**来源**
------
2017-02-09 18:35:28

网站服务器(Apach)日志读取分析成图及代码

先说一句招黑的话：python是最好的编程语言！
还有王法吗？
没有之一
还有谁

近来一直在学python，
最先知道python可以做爬虫，简单几行代码，轻松爬取网站的内容
上手也比较快，即学即上岗

python真是无所不能呀，越来越被人重视，现在是引用这张经典照片的时候了
人生苦短，我用python
比如现在使用Arcpy写一写批处理的脚本，解决很多繁琐的问题
还有爬虫，将爬到的数据分析一下，很有成就感
++++++++++++++++++++++++++++++++++++++++++++++++++++++++++++++++++++
过年放假前，接到一项挑战：将公司论坛网站（ArcGIS知乎）服务器上的Apach日志分析一下，看看网站论坛的搜索情况
日志是每天生成一个，一共是二百多天的，总共大概1.3个G，数量不大。

读取数据每天搜索次数统计

1、首先肯定是看一下这些文件名字，嗯，很正规，方便后续的读取和存储

2、然后随便打开一个文件，分析一下存储结构，
然后找到自己需要的内容，初步思考怎么提取出来

3、接着尝试写代码读取一个文件看看，无压力
4、现在要的是将里面有形如“GET //search/ajax/search_result/search_type-questions__q-%E5%85%A5%E9%97%A8”搜索的请求行取出来，找到其中q-%E5%85%A5%E9%97%A8字符串，
然后使用“urllib.parse.unquote”转码，转为可以读懂的关键词，这就是要的结果了
5、读取到每个日志文件中的关键词后，将其存储到文本中,代码如下，

###读取源数据，通过挑选、反编码并写入内存
rootdir = "C://Users//Esri//Desktop//log"
loglist = []
tongjilist = []
for parent, dirnames, filenames in os.walk(rootdir):
    day = 1
    i = 1
    for filename in filenames:
        filedate = filename[7:-4]
        filepath = os.path.join(parent, filename)
        # print(filedate)
        # print(filepath)
        input = open(filepath, 'r')
        num = 1
        for line in input:
            if (
                    'GET //search/ajax/search_result/search_type-questions__q-' and 'template-__page-1' and 'search_type-questions') in line:
                kw1 = line.split()[6][53:-19]
                kw = urllib.parse.unquote(kw1).replace('_', '')
                if '?' in kw:
                    pass
                else:
                    # file1 = open('C://Users//Esri//Desktop//statistics//原始数据.txt', 'a',encoding='utf-8')
------
**已知信息**
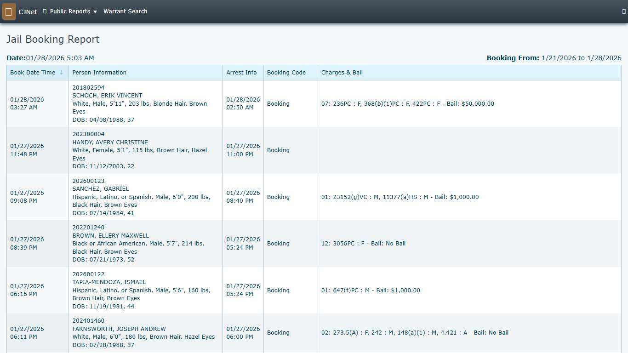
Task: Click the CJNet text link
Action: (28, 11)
------
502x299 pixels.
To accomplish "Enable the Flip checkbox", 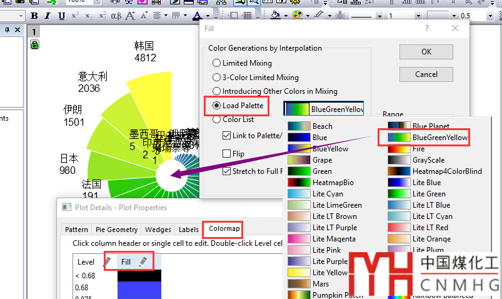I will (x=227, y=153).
------
**待完成**
接着讲网站服务器日志分析的这篇原文，从末行之后续写下去。

**练习答案**
                    logline = str(line.split()[0]) + ',' + str(line.split()[3][1:]) + ',' + kw + '\n'
                    loglist.append(logline)
                    # file1 = file1.write(line1)
                    # print(i)
                    i += 1
                    num += 1
        day += 1
        print(filedate + ":共有" + str(num) + "次搜索")
        # file2 = open('C://Users//Esri//Desktop//statistics//每天搜索次数统计.txt', 'a')
        tongjiline = filedate + ',' + str(num) + '\n'
        tongjilist.append(tongjiline)
###创建文本并写入数据表头
log = open('C://Users//Esri//Desktop//statistics//原始数据.txt', 'w', encoding='utf-8')
loghead = "IP" + ',' + "日期" + ',' + "搜索关键词" + '\n'
log.write(loghead)  # 写文件头
log.close()
tongji = open('C://Users//Esri//Desktop//statistics//每天搜索次数统计.txt', 'w', encoding='utf-8')
tongjihead = "日期" + ',' + "次数" + '\n'
tongji.write(tongjihead)  # 写文件头
tongji.close()
###将内存的list保存到文本中
openlog = open('C://Users//Esri//Desktop//statistics//原始数据.txt', 'a', encoding='utf-8')
openlog.writelines(loglist)
openlog.close()
opentongji = open('C://Users//Esri//Desktop//statistics//每天搜索次数统计.txt', 'a', encoding='utf-8')
opentongji.writelines(tongjilist)
opentongji.close()
del loglist
del tongjilist
day -= 1
sumday = i - 1
print(str(day) + "天一共有：" + str(sumday) + "次搜索")
# print(filedate)
startday = (datetime.datetime.strptime(filedate, "%Y-%m-%d") - datetime.timedelta(days=day - 1)).strftime("%Y-%m-%d")
# print(startday)

PS：读取完文件花了10S

同一IP、日期、搜索关键词结果去重

好了，得到初步结果。
通过代码，可以看到：每天搜索次数统计.txt中包含了三方面的内容：IP，时间，搜索关键词，
对于同一IP，同一时间，同一搜索关键词进行去重，得到清洗后的数据源，才能进行后续的有效分析
代码如下

'''同一IP、日期、搜索关键词结果去重'''
lines_seen = set()
outfile = open('C://Users//Esri//Desktop//statistics//nodate.txt', "w", encoding='utf-8')
for line in open('C://Users//Esri//Desktop//statistics//原始数据.txt', "r", encoding='utf-8'):
    outfile = open('C://Users//Esri//Desktop//statistics//nodate.txt', "a", encoding='utf-8')
    rline1 = line.split(',')[0]
    # print(rline1)
    rline2 = line.split(',')[2]
    # print(rline2)
    rline3 = line.split(',')[1][:-9]
    # print(rline3)
    reline = rline1 + ',' + rline3 + ',' + rline2
    if reline not in lines_seen:
        # print('reline:'+reline)
        outfile.write(reline)
        lines_seen.add(reline)
opendupbeta = open('C://Users//Esri//Desktop//statistics//nodate.txt', "r", encoding='utf-8')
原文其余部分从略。